Publication year - 2003
Publication title -
bju international
Language(s) - English
Resource type - Journals
SCImago Journal Rank - 1.773
H-Index - 148
eISSN - 1464-410X
pISSN - 1464-4096
DOI - 10.1046/j.1464-410x.2003.04073.x
Subject(s) - medicine , transurethral resection of the prostate , prostate , urology , transrectal ultrasonography , international prostate symptom score , sexual function , complication , randomized controlled trial , stage (stratigraphy) , surgery , lower urinary tract symptoms , paleontology , cancer , biology
OBJECTIVE To evaluate transurethral electrovaporization of the prostate (TUVP), compared with transurethral resection of the prostate (TURP), as a treatment for men with symptomatic benign prostatic enlargement (BPE). PATIENTS AND METHODS In all, 235 men with symptomatic BPE in four hospitals in the South‐East of England were randomized to TUVP (115) and TURP (120). Patients were assessed using the International Prostate Symptom Score (IPSS), the Short Form‐36 (SF‐36), EuroQol and sexual function questionnaire, uroflowmetry, ultrasonographic measurement of residual urine volume, pressure‐flow urodynamics and transrectal ultrasonography.

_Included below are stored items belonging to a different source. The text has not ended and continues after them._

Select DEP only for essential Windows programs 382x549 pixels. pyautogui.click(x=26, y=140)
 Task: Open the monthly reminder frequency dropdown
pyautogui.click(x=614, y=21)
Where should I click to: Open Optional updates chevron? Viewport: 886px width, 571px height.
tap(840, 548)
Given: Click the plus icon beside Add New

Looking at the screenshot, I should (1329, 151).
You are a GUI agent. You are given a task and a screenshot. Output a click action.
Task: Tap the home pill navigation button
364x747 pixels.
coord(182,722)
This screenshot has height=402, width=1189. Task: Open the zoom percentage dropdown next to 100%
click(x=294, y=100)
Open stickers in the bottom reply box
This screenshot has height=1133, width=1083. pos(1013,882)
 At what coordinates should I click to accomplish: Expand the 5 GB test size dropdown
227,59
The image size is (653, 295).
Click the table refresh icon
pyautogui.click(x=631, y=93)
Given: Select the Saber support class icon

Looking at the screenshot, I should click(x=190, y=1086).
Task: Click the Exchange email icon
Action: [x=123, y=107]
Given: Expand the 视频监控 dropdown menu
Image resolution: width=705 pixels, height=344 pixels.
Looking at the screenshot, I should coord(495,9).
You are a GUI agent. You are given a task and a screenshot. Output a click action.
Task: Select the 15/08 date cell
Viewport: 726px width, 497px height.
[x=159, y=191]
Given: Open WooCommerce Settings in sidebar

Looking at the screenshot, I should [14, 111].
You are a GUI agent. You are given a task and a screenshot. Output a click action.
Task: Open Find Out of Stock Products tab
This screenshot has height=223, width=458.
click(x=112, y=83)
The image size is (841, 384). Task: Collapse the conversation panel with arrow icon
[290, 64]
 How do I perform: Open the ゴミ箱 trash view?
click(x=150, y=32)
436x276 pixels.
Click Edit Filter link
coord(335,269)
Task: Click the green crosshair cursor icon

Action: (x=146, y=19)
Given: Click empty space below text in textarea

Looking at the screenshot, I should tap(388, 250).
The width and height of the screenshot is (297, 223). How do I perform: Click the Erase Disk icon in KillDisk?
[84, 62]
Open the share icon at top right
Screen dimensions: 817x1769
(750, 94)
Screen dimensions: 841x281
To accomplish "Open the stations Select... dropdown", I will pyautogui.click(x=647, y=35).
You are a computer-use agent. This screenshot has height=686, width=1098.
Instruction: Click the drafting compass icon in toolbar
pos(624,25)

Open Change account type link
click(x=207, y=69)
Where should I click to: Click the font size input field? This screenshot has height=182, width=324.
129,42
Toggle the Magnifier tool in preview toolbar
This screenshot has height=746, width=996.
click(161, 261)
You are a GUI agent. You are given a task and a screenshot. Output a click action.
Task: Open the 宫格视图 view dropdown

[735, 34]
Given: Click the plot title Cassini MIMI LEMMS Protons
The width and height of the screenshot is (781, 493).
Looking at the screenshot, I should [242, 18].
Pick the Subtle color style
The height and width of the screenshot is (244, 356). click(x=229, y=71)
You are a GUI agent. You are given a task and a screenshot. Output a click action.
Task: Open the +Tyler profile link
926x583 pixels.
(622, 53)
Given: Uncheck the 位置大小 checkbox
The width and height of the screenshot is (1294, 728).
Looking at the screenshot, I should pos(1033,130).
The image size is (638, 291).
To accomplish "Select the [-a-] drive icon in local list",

RESULTS There was no statistically significant difference in the objective and subjective outcome after TURP and TUVP. The latter was associated with a lower transfusion rate than TURP but this did not result in an overall reduction in complications. There was no difference in the length of hospital stay. Overall, the two operations produced equivalent results and equivalent complication rates. CONCLUSION TUVP is an effective treatment for symptomatic BPE, with results equivalent to TURP. TUVP has not led to the expected reduction in early postoperative morbidity or shorter hospital stays.